━━━ Supplied data

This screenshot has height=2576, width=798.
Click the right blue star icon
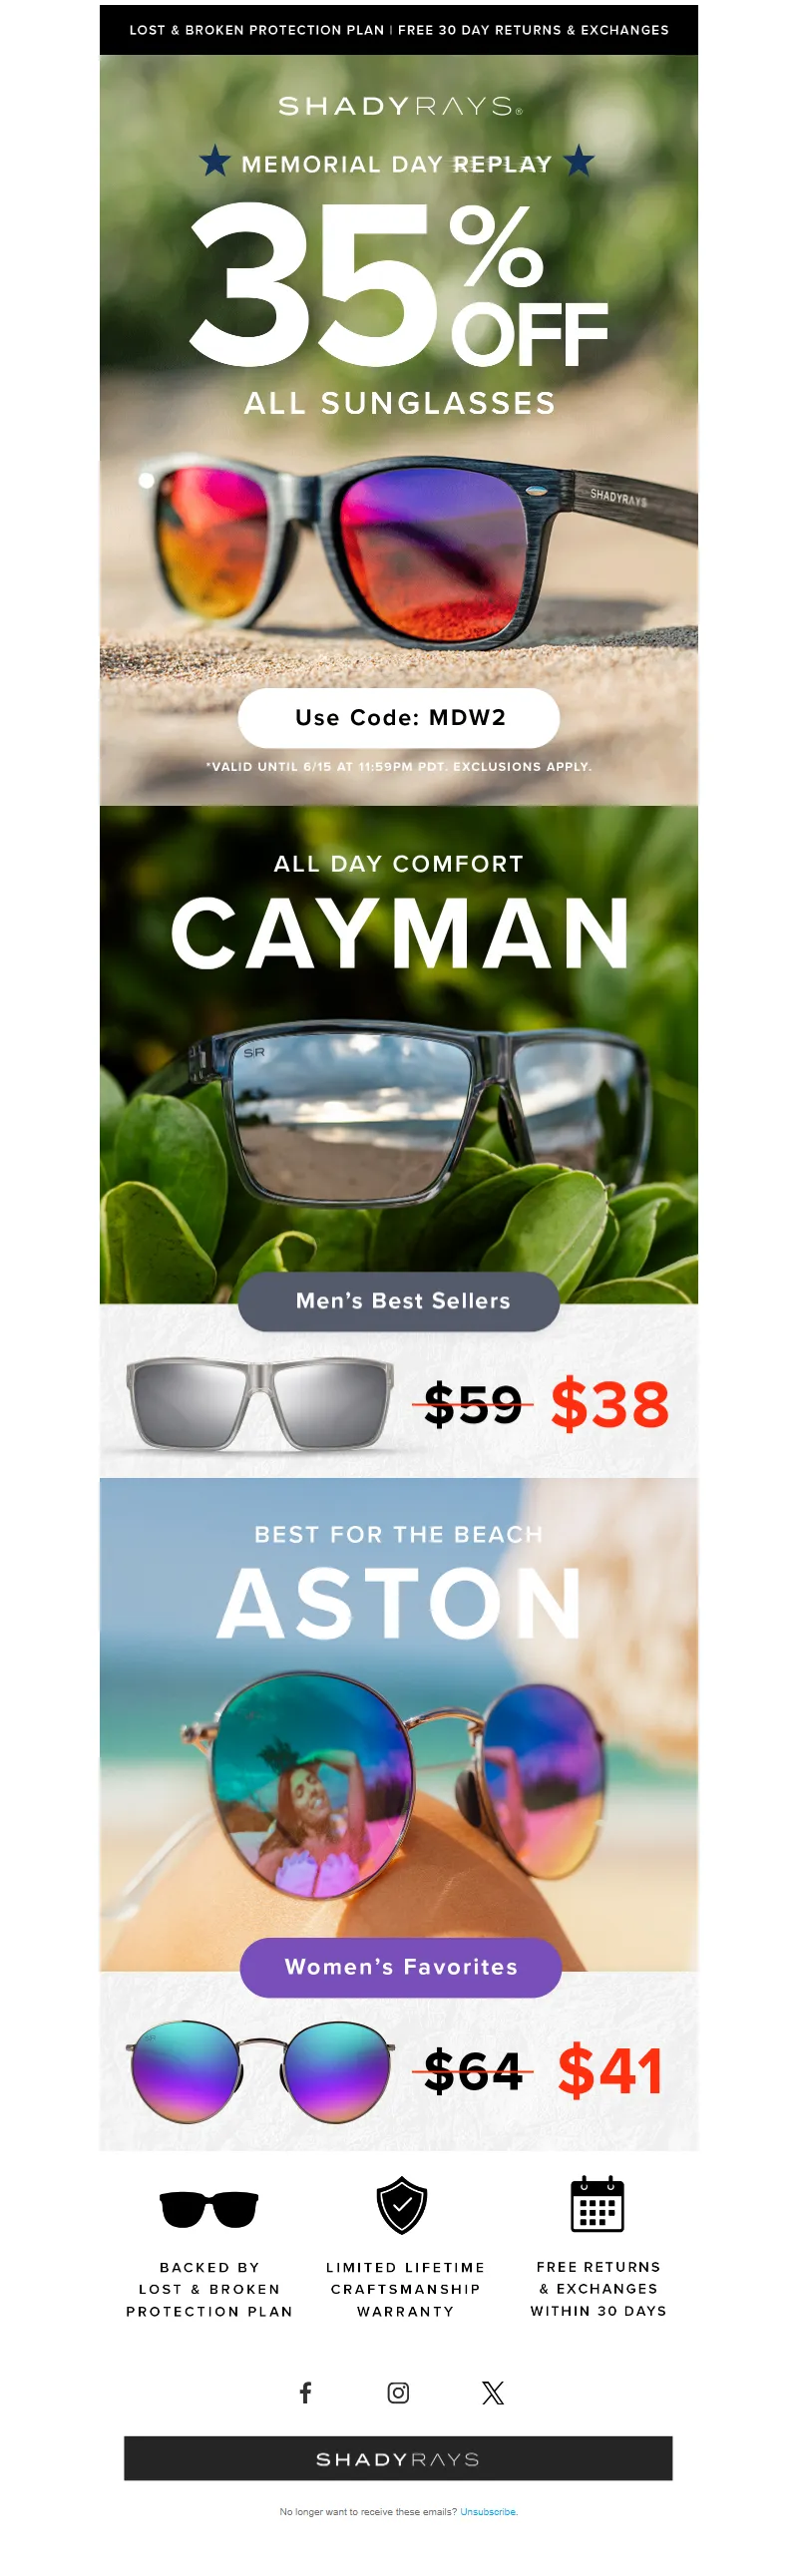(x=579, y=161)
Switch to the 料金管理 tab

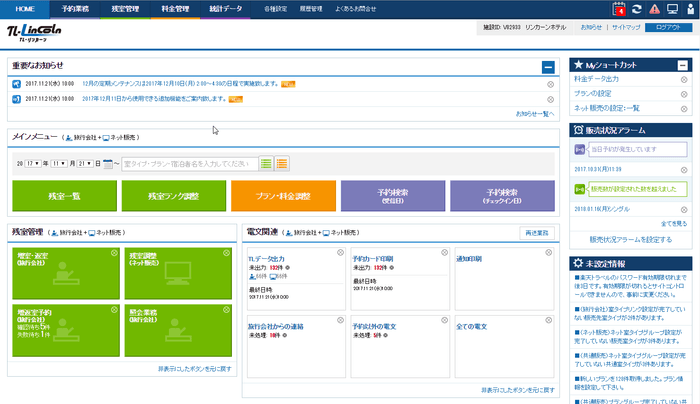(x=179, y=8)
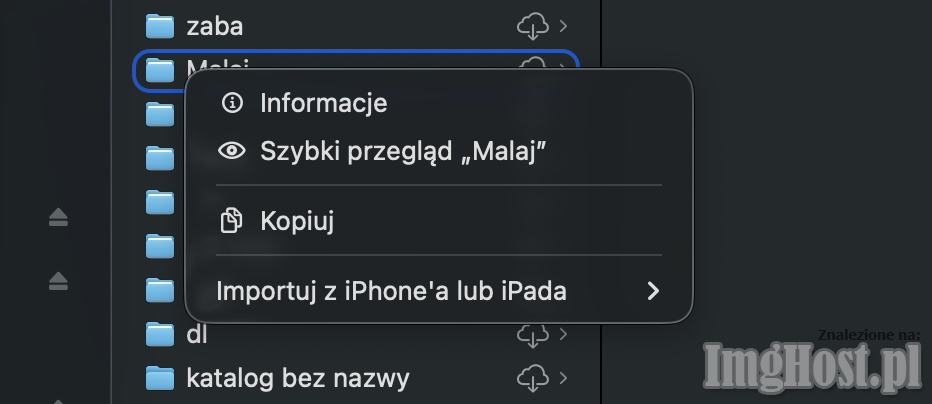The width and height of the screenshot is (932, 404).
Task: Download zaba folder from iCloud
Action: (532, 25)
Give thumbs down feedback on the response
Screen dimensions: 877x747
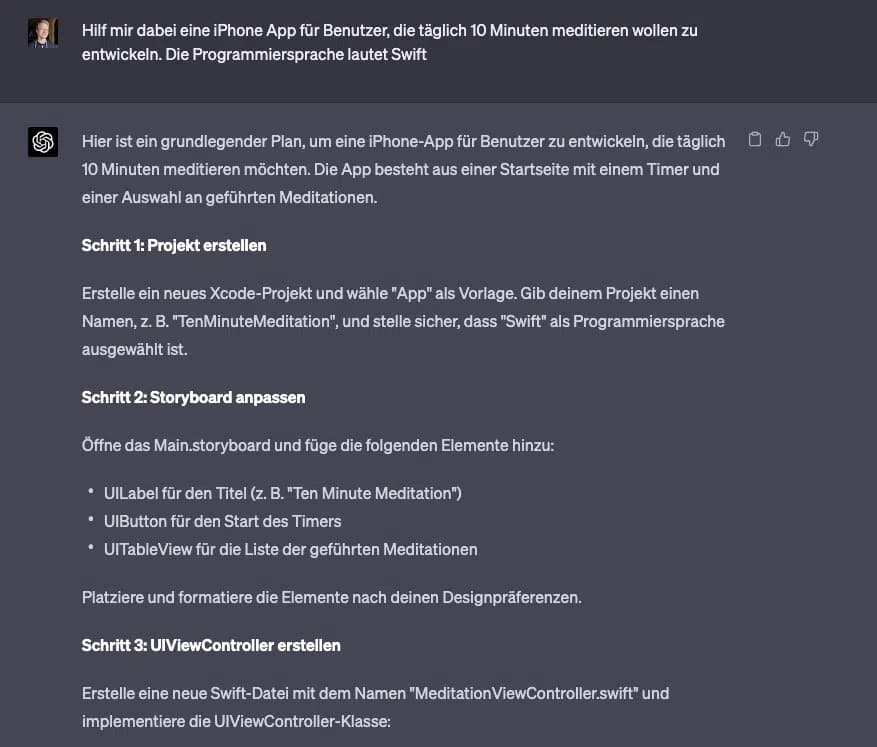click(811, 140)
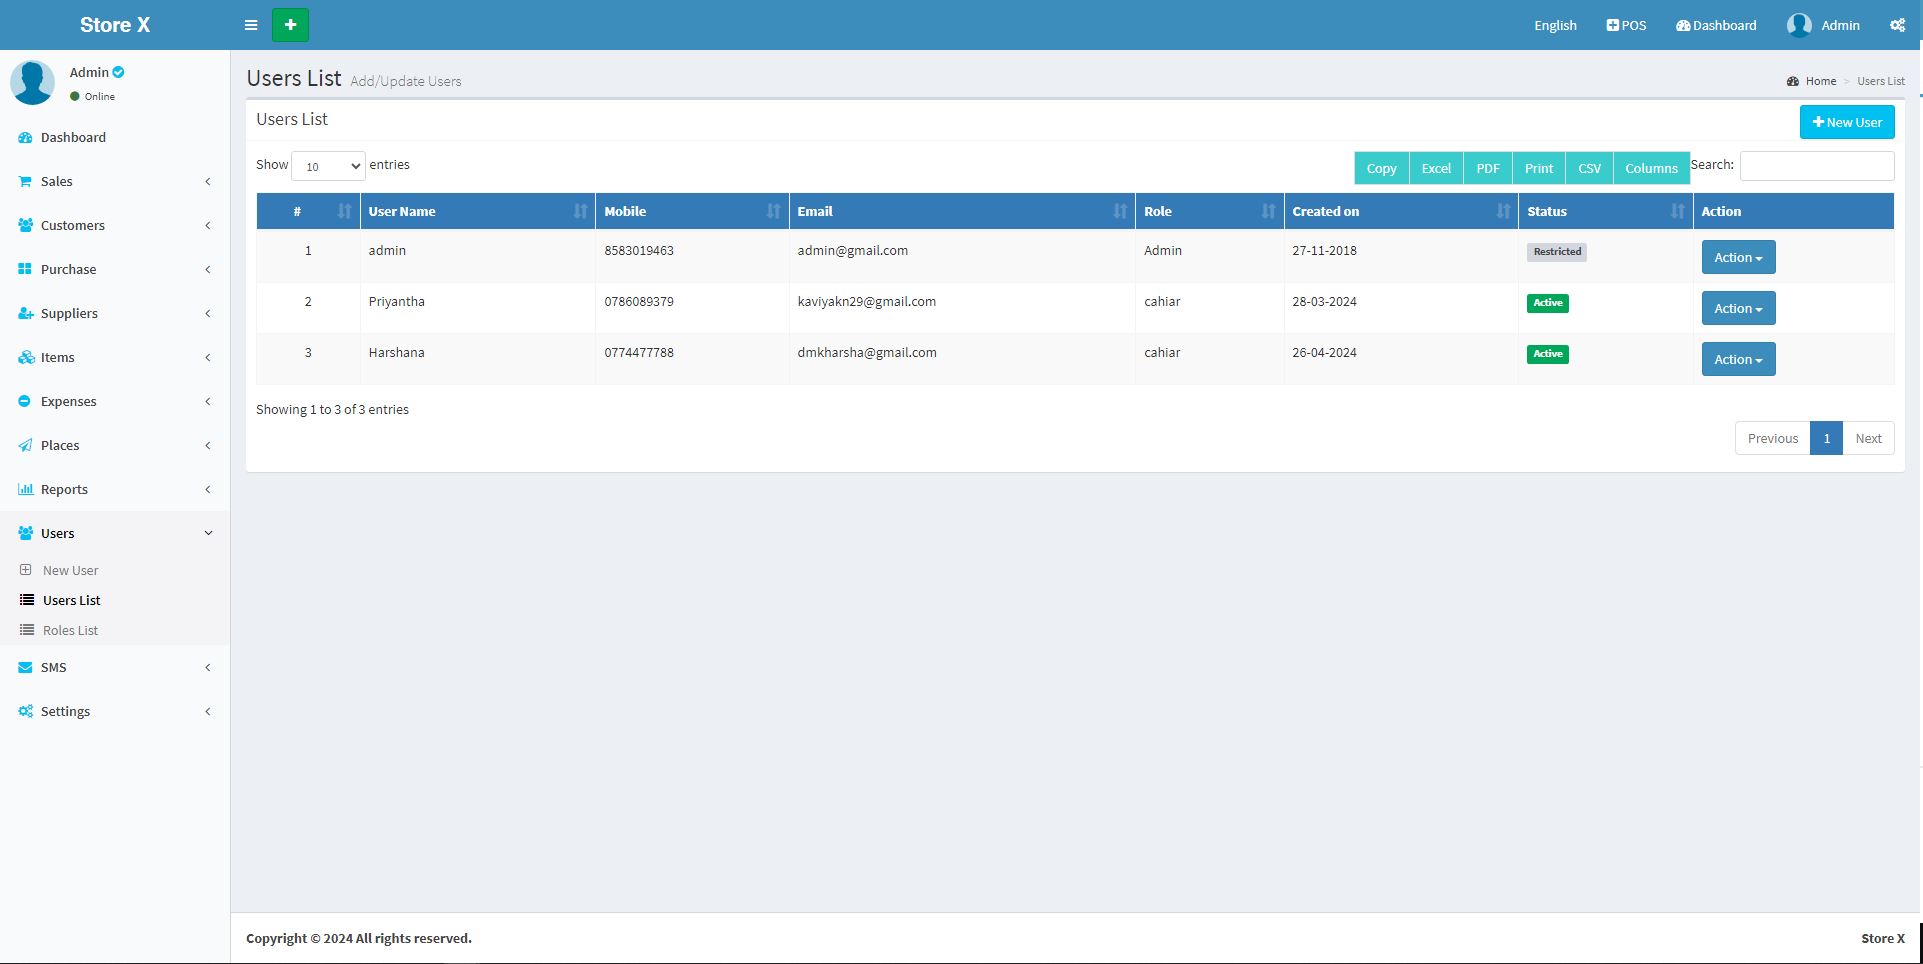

━━━━━━

> **Directions**: Please output every entry exactly as written, apart from the pictures.

> **Answer to this problem**:
This screenshot has height=2576, width=798.
Click the right blue star icon
(x=579, y=161)
Switch to the 料金管理 tab

(x=179, y=8)
The width and height of the screenshot is (932, 404).
Task: Download zaba folder from iCloud
Action: (532, 25)
Give thumbs down feedback on the response
Screen dimensions: 877x747
click(811, 140)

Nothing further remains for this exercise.